Type every record exactly as it appears.

··· MATERIALS PROVIDED

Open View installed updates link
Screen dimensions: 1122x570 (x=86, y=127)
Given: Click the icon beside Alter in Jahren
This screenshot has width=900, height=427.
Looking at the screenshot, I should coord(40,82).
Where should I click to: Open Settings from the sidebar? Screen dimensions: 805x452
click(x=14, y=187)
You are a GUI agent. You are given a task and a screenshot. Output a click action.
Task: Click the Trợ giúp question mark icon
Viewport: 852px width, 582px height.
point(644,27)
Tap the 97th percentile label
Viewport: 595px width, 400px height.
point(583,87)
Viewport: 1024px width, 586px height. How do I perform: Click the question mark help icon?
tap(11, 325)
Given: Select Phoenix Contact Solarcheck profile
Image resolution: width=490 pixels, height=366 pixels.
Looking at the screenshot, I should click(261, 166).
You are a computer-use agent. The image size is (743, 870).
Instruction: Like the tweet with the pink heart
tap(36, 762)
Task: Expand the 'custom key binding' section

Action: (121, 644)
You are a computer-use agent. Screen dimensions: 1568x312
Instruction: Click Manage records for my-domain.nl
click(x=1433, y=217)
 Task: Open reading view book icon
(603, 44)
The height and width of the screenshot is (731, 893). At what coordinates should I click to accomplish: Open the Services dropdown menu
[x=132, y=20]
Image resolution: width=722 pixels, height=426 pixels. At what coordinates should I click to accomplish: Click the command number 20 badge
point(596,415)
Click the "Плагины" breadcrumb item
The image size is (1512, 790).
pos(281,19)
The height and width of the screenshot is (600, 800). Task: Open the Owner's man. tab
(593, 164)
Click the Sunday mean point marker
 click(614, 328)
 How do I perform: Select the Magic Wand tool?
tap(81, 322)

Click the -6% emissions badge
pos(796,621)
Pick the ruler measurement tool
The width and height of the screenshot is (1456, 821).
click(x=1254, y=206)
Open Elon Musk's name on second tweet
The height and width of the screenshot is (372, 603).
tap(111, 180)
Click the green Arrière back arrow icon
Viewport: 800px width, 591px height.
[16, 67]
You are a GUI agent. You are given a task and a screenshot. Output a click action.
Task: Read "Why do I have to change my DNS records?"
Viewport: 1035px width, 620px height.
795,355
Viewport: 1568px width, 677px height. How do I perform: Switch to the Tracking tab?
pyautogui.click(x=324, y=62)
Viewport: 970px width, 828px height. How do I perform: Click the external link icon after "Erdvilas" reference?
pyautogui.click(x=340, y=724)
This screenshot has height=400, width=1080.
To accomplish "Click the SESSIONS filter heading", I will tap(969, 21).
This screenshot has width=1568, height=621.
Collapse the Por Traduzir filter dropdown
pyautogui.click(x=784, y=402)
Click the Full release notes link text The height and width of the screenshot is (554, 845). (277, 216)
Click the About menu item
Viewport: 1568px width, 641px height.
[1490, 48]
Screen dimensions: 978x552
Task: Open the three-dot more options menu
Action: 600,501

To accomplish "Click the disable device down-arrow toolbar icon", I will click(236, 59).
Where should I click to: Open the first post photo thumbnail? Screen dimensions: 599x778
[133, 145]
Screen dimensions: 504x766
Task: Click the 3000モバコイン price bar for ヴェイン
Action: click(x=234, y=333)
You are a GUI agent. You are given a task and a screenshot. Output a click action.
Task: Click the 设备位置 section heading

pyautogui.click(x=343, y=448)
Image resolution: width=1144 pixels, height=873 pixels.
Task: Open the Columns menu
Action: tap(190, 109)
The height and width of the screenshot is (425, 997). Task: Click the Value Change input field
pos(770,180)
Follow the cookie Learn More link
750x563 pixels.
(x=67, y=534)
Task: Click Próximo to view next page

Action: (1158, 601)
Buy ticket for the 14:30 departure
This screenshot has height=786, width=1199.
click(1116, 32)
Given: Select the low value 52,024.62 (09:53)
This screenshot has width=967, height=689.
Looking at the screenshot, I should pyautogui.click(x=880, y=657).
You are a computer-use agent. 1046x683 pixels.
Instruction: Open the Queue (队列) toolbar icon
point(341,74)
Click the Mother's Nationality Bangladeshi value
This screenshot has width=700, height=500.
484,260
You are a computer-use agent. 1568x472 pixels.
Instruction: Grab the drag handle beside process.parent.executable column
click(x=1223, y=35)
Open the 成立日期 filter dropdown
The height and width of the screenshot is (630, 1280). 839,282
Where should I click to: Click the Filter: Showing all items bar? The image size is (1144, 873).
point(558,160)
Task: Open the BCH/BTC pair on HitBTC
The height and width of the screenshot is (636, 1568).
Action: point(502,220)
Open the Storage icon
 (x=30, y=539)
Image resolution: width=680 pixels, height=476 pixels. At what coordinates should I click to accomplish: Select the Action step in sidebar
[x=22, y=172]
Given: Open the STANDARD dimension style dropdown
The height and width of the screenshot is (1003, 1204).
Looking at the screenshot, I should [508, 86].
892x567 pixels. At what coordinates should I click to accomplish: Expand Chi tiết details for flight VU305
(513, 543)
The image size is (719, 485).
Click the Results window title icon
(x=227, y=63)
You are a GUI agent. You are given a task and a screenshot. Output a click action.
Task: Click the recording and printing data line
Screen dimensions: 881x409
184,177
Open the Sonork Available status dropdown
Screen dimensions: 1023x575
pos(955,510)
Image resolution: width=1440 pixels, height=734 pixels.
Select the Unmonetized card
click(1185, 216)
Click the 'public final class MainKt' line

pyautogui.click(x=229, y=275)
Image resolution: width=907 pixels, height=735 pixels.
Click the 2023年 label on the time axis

······

> [ANSWER BOX]:
Open View installed updates link
Screen dimensions: 1122x570 (x=86, y=127)
Given: Click the icon beside Alter in Jahren
This screenshot has width=900, height=427.
Looking at the screenshot, I should coord(40,82).
Where should I click to: Open Settings from the sidebar? Screen dimensions: 805x452
click(x=14, y=187)
You are a GUI agent. You are given a task and a screenshot. Output a click action.
Task: Click the Trợ giúp question mark icon
Viewport: 852px width, 582px height.
point(644,27)
Tap the 97th percentile label
Viewport: 595px width, 400px height.
point(583,87)
Viewport: 1024px width, 586px height. How do I perform: Click the question mark help icon?
tap(11, 325)
Given: Select Phoenix Contact Solarcheck profile
Image resolution: width=490 pixels, height=366 pixels.
Looking at the screenshot, I should click(261, 166).
You are a computer-use agent. The image size is (743, 870).
Instruction: Like the tweet with the pink heart
tap(36, 762)
Task: Expand the 'custom key binding' section

Action: (121, 644)
You are a computer-use agent. Screen dimensions: 1568x312
Instruction: Click Manage records for my-domain.nl
click(x=1433, y=217)
 Task: Open reading view book icon
(603, 44)
The height and width of the screenshot is (731, 893). At what coordinates should I click to accomplish: Open the Services dropdown menu
[x=132, y=20]
Image resolution: width=722 pixels, height=426 pixels. At what coordinates should I click to accomplish: Click the command number 20 badge
point(596,415)
Click the "Плагины" breadcrumb item
The image size is (1512, 790).
pos(281,19)
The height and width of the screenshot is (600, 800). Task: Open the Owner's man. tab
(593, 164)
Click the Sunday mean point marker
 click(614, 328)
 How do I perform: Select the Magic Wand tool?
tap(81, 322)

Click the -6% emissions badge
pos(796,621)
Pick the ruler measurement tool
The width and height of the screenshot is (1456, 821).
click(x=1254, y=206)
Open Elon Musk's name on second tweet
The height and width of the screenshot is (372, 603).
tap(111, 180)
Click the green Arrière back arrow icon
Viewport: 800px width, 591px height.
[16, 67]
You are a GUI agent. You are given a task and a screenshot. Output a click action.
Task: Read "Why do I have to change my DNS records?"
Viewport: 1035px width, 620px height.
795,355
Viewport: 1568px width, 677px height. How do I perform: Switch to the Tracking tab?
pyautogui.click(x=324, y=62)
Viewport: 970px width, 828px height. How do I perform: Click the external link icon after "Erdvilas" reference?
pyautogui.click(x=340, y=724)
This screenshot has height=400, width=1080.
To accomplish "Click the SESSIONS filter heading", I will tap(969, 21).
This screenshot has width=1568, height=621.
Collapse the Por Traduzir filter dropdown
pyautogui.click(x=784, y=402)
Click the Full release notes link text The height and width of the screenshot is (554, 845). (277, 216)
Click the About menu item
Viewport: 1568px width, 641px height.
[1490, 48]
Screen dimensions: 978x552
Task: Open the three-dot more options menu
Action: 600,501

To accomplish "Click the disable device down-arrow toolbar icon", I will click(236, 59).
Where should I click to: Open the first post photo thumbnail? Screen dimensions: 599x778
[133, 145]
Screen dimensions: 504x766
Task: Click the 3000モバコイン price bar for ヴェイン
Action: click(x=234, y=333)
You are a GUI agent. You are given a task and a screenshot. Output a click action.
Task: Click the 设备位置 section heading

pyautogui.click(x=343, y=448)
Image resolution: width=1144 pixels, height=873 pixels.
Task: Open the Columns menu
Action: tap(190, 109)
The height and width of the screenshot is (425, 997). Task: Click the Value Change input field
pos(770,180)
Follow the cookie Learn More link
750x563 pixels.
(x=67, y=534)
Task: Click Próximo to view next page

Action: (1158, 601)
Buy ticket for the 14:30 departure
This screenshot has height=786, width=1199.
click(1116, 32)
Given: Select the low value 52,024.62 (09:53)
This screenshot has width=967, height=689.
Looking at the screenshot, I should pyautogui.click(x=880, y=657).
You are a computer-use agent. 1046x683 pixels.
Instruction: Open the Queue (队列) toolbar icon
point(341,74)
Click the Mother's Nationality Bangladeshi value
This screenshot has width=700, height=500.
484,260
You are a computer-use agent. 1568x472 pixels.
Instruction: Grab the drag handle beside process.parent.executable column
click(x=1223, y=35)
Open the 成立日期 filter dropdown
The height and width of the screenshot is (630, 1280). 839,282
Where should I click to: Click the Filter: Showing all items bar? The image size is (1144, 873).
point(558,160)
Task: Open the BCH/BTC pair on HitBTC
The height and width of the screenshot is (636, 1568).
Action: point(502,220)
Open the Storage icon
 (x=30, y=539)
Image resolution: width=680 pixels, height=476 pixels. At what coordinates should I click to accomplish: Select the Action step in sidebar
[x=22, y=172]
Given: Open the STANDARD dimension style dropdown
The height and width of the screenshot is (1003, 1204).
Looking at the screenshot, I should [508, 86].
892x567 pixels. At what coordinates should I click to accomplish: Expand Chi tiết details for flight VU305
(513, 543)
The image size is (719, 485).
Click the Results window title icon
(x=227, y=63)
You are a GUI agent. You are given a task and a screenshot. Output a click action.
Task: Click the recording and printing data line
Screen dimensions: 881x409
184,177
Open the Sonork Available status dropdown
Screen dimensions: 1023x575
pos(955,510)
Image resolution: width=1440 pixels, height=734 pixels.
Select the Unmonetized card
click(1185, 216)
Click the 'public final class MainKt' line

pyautogui.click(x=229, y=275)
Image resolution: width=907 pixels, height=735 pixels.
Click the 2023年 label on the time axis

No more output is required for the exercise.